Task directions
Reproduce the following blog post in full and word for word.

Text section
┌──

No words can describe what I have been feeling since I read the news yesterday about the shooting of a Canadian soldier as he stood guard at the National War Memorial in Ottawa.
My heart goes out to his family and friends and also to the family and friends of the two soldiers who were victims of the hit and run terrorist attack a few days ago. As well as to everyone across Canada affected by these terrible events.
My husband was a member of the Canadian Armed Forces for 25 years. As an army wife, I always knew that when he deployed on UN peacemaking/peacekeeping missions that he may not return. His specialized trade in the army was also one that was not without its dangers. But never did I worry about something like this and I can only try to imagine what members of the military and their families are going through now and will go through in the days to come.
My prayers and thoughts will be with them.
I was going through some old files and came across a flash fiction story I wrote for a Short-short story contest back in 2006. The contest was run by Jason Evans on his blog called The Clarity of Night (no longer active). For each contest, Jason would post a photo and then entrants were to write a short fiction piece of no more than 250 words using that photo as inspiration.
The photo and a list of entrants and the stories they submitted can be found here.
I’ve since shortened the title but otherwise the story remains the same.
by Susan Flemming
The moon slipped behind a veil of clouds as Howard stepped down from the cab of the truck. He reached across the seat and carefully lifted the bag into his arms. He knew which pole marked the spot and he made his way through the grass and weeds in the ditch to its base.
A fine mist of rain fell. Howard felt the wetness soaking through his shirt; felt the chill wind begin to freeze the fabric. It had been drizzling and cold that night too.

└──

Data under study
┌──

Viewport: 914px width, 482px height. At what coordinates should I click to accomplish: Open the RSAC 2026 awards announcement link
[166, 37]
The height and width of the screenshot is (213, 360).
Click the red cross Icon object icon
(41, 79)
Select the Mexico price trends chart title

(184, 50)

└──
┌──

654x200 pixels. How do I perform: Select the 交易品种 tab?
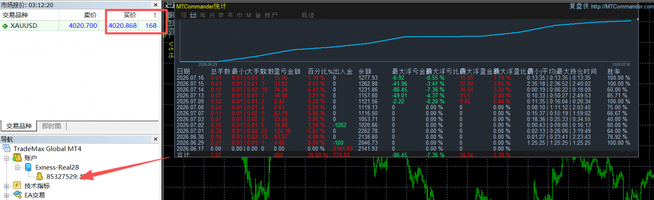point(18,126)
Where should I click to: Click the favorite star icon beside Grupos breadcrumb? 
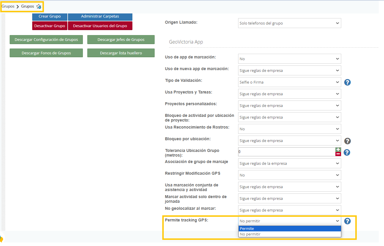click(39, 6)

└──

Exercise response
No words can describe what I have been feeling since I read the news yesterday about the shooting of a Canadian soldier as he stood guard at the National War Memorial in Ottawa.
My heart goes out to his family and friends and also to the family and friends of the two soldiers who were victims of the hit and run terrorist attack a few days ago. As well as to everyone across Canada affected by these terrible events.
My husband was a member of the Canadian Armed Forces for 25 years. As an army wife, I always knew that when he deployed on UN peacemaking/peacekeeping missions that he may not return. His specialized trade in the army was also one that was not without its dangers. But never did I worry about something like this and I can only try to imagine what members of the military and their families are going through now and will go through in the days to come.
My prayers and thoughts will be with them.
I was going through some old files and came across a flash fiction story I wrote for a Short-short story contest back in 2006. The contest was run by Jason Evans on his blog called The Clarity of Night (no longer active). For each contest, Jason would post a photo and then entrants were to write a short fiction piece of no more than 250 words using that photo as inspiration.
The photo and a list of entrants and the stories they submitted can be found here.
I’ve since shortened the title but otherwise the story remains the same.
by Susan Flemming
The moon slipped behind a veil of clouds as Howard stepped down from the cab of the truck. He reached across the seat and carefully lifted the bag into his arms. He knew which pole marked the spot and he made his way through the grass and weeds in the ditch to its base.
A fine mist of rain fell. Howard felt the wetness soaking through his shirt; felt the chill wind begin to freeze the fabric. It had been drizzling and cold that night too.